Уже временная жизнь моя старостью кончается, безгласием, и глухотою, и слепотою. Того ради милости прошу уволить меня от ключарства, отпустить на покой во святую обитель…

Погруженный в воспоминания, царевич не слышал однообразно журчащих слов о. Ивана, который, выйдя из кельи, сел снова рядом с ним на лавочку.

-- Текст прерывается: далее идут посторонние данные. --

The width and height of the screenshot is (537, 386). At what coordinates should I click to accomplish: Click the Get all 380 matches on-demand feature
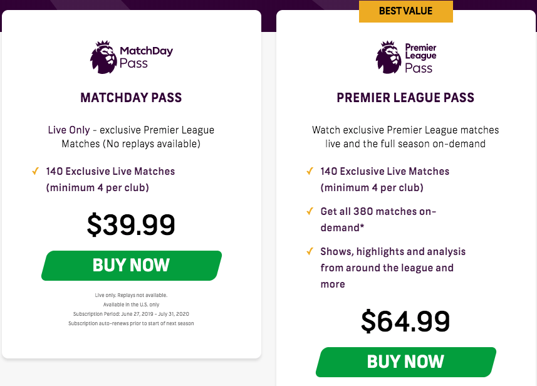click(x=378, y=219)
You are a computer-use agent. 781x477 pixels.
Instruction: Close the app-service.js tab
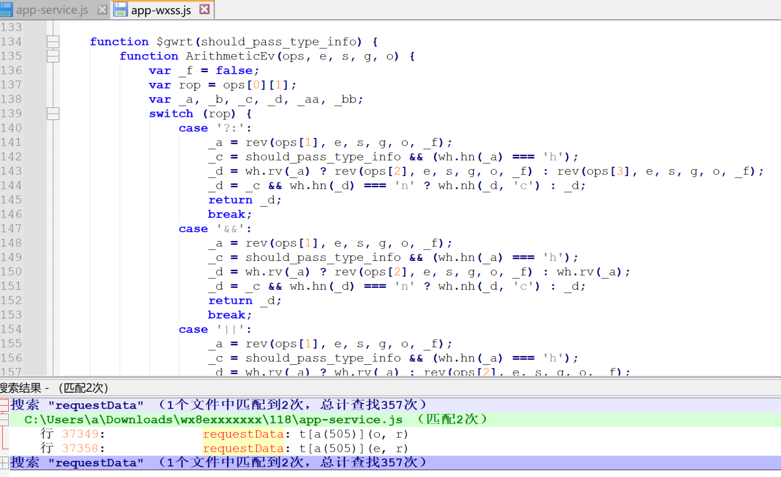(x=101, y=9)
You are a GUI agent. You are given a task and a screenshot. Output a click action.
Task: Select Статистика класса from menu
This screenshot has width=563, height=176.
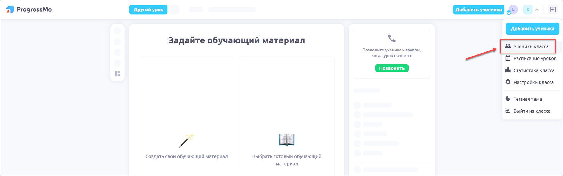(x=534, y=70)
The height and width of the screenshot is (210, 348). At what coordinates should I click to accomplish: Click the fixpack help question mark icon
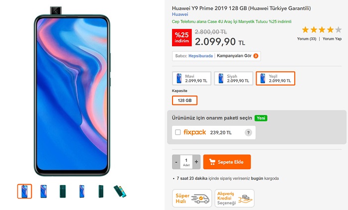[248, 133]
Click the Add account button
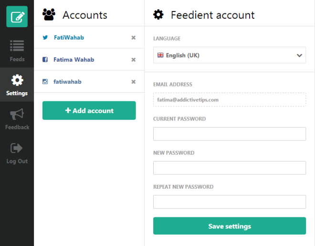This screenshot has width=315, height=246. 89,110
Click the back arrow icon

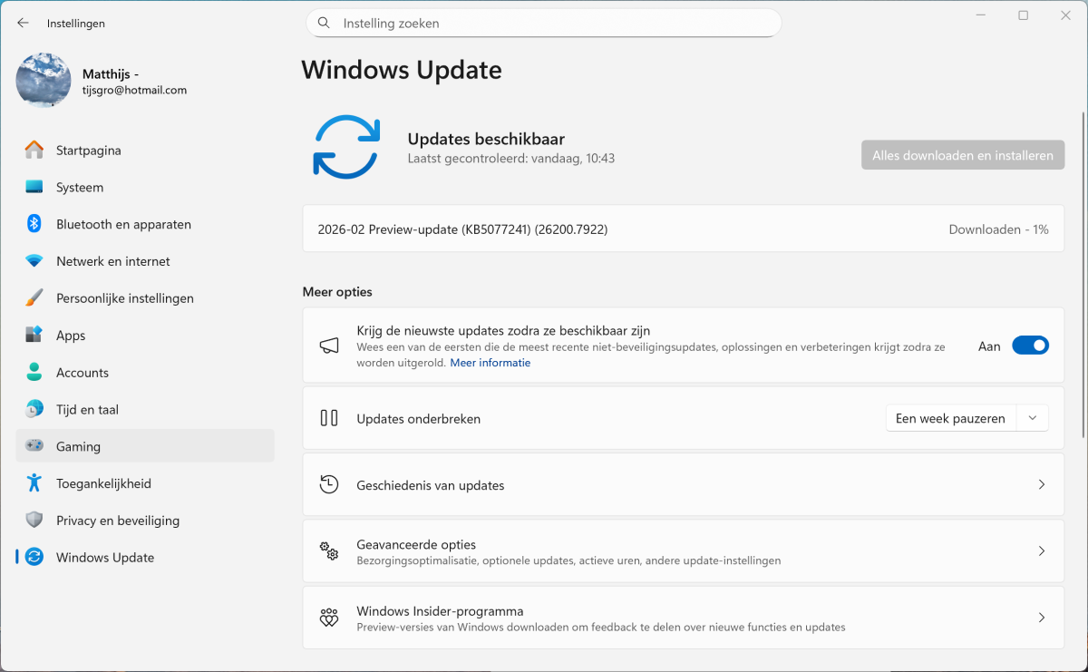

– Еще и домишко мой, и домовые пожитчонки, и рухледишко излишний продал бы, и двух сироток, у меня живущих, племянниц моих безродных, управить бы в какой монастырь. А что приданого соберется, то принести бы вкладу в обитель, дабы мне, грешному, не туне ясти монастырские хлеба, и дабы то от меня приято было, как от вдовицы Евангельской две лепты. И пожить бы мне еще малое время в безмолвии и в покаянии, доколе Божьим повелением не взят буду от здешней в грядущую жизнь.

А лета мои мню быть при смерти моей, понеже и родитель мой, в сих летах быв, преставился…

Очнувшись, как от глубокого сна, царевич увидел, что давно уже ночь. Белые башни соборов сделались воздушноголубыми, еще более похожими на исполинские цветы, райские лилии. Золотые главы тускло серебрились в черносинем звездном небе. Млечный путь слабо мерцал. И в дуновении горней свежести, ровном, как дыхание спящего, сходило на землю предчувствие вечного сна – тишина бесконечная.

И с тишиной сливались медленно журчавшие слова о. Ивана:

– Отпустили б меня на покой во святую обитель, пожить бы в безмолвии, доколе не взят буду от здешней в грядущую жизнь…

Он говорил еще долго, умолкал, опять говорил; уходил, возвращался, звал царевича ужинать. Но тот ничего не видел и не слышал. Опять смежил глаза и погрузился в забвенье, в ту темную область между явью и сном, где обитают тени прошлого. Опять проходили перед ним воспоминанья – видения, образ за образом, как длинная цепь звено за звеном; и над всеми царил один ужасающий образ – отец. И как путник, озираясь ночью с высоты при блеске молнии, вдруг видит весь пройденный путь, так он, при страшном блеске этого образа, видел всю свою жизнь.

Ему семнадцать лет – те годы, когда на прежних московских царевичей, только что «объявленных», люди съезжались смотреть, как на «дивовище». А на Алешу уже взвален труд непосильный: ездит из города в город, закупает провиант для войска, рубит и сплавляет лес для флота, строит фортеции, печатает книги, льет пушки, пишет указы, набирает полки, отыскивает кроющихся недорослей под страхом смертной казни, почти ребенок, над такими же ребятами, как он, «без всякого пардона, чинит экзекуцию», сам накрепко смотрит за всем, «дабы фальшиво не было», и посылает батюшке точнейшие реляции.

От немецких склонений к болверкам, Крепостным валам, бастионам. от болверков к попойкам, от попоек к сыску беглых – голова кругом идет. Чем больше старается, тем больше требуют. Ни сроку, ни отдыху. Кажется, издохнет от усталости, как загнанная лошадь. И знает, что напрасно все – «на батюшку не угодит никто ничем».